Le regard de Francesco GATTONI est un regard en clair-obscur, plein d’ombres, jusqu’à obtenir une dualité dramatique de lumière et de pénombre qui semble réinventer ce qui n’est autre que le cœur même de l’image : la lumière et son absence. Je me demande souvent comment Gattoni réussit à se faufiler entre deux sourires, entre deux clins d’œil, entre deux soupirs de la personne qu’il portraiture, pour capturer ce moment d’affaiblissement, cet instant d’introspection, cet éclat de solitude ou de tristesse qui ponctuent toute existence, même dans les moments heureux, et qui nous rappellent les limites de notre condition. Un regard qui rappelle ce que le grand écrivain argentin Julio Cortazar (un autre de ces artistes privilégiés par le don d’un regard unique) disait de lui-même : « Moi, je voyais les creux, disons, l’espace qu’il y a entre deux chaises mais pas les deux chaises ». Une même attitude qui conduisit l’écrivain vers la littérature fantastique et qui a conduit le photographe vers un réalisme essentiel qui semble parfois effleurer le métaphysique.
Mais ce qui m’étonne encore plus de Gattoni c’est qu’il arrive à capturer ces moments sans qu’ils deviennent pathétiques, en les enveloppant dans une tendresse que vue de mon incrédulité, je ne peux qualifier que de pieuse, dans le sens le plus civique et solidaire du mot. Il y a une même, profonde et égalitaire intimité dans ses portraits d’écrivains renommés et dans ceux des habitants anonymes des banlieues de Paris ou des villes de Cuba, qui exprime un respect infini envers le portraituré, fondamental pour que le portrait devienne révélation au lieu de larcin. La dramatisation de la vie en clair-obscur que Gattoni portraiture est une dramatisation sans bouffissure, sans sur-jeu, ni morale.

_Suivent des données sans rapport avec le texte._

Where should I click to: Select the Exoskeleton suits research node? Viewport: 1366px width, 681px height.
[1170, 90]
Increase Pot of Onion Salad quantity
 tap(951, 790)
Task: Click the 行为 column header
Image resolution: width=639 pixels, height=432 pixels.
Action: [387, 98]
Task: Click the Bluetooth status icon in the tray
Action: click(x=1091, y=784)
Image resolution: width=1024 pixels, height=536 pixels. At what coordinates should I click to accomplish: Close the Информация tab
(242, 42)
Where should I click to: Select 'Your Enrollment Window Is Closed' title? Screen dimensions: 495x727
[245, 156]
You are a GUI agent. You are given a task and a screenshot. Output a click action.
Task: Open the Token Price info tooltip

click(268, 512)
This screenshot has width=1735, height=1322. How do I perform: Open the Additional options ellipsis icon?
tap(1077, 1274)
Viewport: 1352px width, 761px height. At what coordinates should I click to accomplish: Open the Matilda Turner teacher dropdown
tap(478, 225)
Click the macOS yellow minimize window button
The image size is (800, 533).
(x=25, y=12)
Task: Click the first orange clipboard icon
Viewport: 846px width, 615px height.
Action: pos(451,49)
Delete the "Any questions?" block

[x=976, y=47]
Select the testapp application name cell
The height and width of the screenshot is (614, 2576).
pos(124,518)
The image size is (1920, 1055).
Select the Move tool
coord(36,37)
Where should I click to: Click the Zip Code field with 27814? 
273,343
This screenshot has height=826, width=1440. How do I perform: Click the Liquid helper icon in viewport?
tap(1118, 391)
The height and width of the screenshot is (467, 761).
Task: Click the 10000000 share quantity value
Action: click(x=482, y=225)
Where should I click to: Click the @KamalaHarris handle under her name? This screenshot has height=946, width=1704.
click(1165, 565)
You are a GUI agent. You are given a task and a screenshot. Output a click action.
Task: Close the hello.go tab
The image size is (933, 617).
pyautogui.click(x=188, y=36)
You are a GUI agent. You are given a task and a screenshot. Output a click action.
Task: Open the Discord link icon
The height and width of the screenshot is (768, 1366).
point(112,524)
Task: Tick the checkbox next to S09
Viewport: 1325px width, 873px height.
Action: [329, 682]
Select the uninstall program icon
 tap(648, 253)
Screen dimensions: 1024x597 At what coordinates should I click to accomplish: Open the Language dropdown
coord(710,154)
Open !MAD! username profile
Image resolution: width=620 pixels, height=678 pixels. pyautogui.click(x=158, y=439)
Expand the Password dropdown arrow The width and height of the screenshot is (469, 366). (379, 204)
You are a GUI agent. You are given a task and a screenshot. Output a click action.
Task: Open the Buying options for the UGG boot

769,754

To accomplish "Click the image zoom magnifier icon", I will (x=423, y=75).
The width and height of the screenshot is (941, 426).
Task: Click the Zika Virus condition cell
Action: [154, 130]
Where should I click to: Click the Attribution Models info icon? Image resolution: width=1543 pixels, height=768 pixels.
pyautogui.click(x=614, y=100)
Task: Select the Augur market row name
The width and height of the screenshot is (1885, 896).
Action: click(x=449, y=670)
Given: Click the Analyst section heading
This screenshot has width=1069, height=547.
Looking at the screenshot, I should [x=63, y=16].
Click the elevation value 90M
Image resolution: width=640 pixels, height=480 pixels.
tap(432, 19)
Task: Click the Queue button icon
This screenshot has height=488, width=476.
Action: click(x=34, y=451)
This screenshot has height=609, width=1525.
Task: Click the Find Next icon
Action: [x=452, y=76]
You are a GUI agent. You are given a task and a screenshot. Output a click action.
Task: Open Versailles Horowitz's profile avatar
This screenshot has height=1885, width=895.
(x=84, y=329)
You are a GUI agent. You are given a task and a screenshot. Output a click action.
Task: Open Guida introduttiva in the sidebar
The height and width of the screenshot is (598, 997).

Pur pacte avec la vérité concrète, celle qui ne s’habille pas de grands mots ni de gestes grandiloquents mais se montre décharnée et auréolée de la terrible beauté qui surgit de ce qui est vrai.
Souvent, quand je regarde l’œuvre de Francesco GATTONI je ressens une envie salutaire, mais le sentiment de gratitude finit toujours par s’imposer, parce que je sais que, grâce à lui, j’entrevois, même si ce n’est que pour un instant, le cœur même de la vie.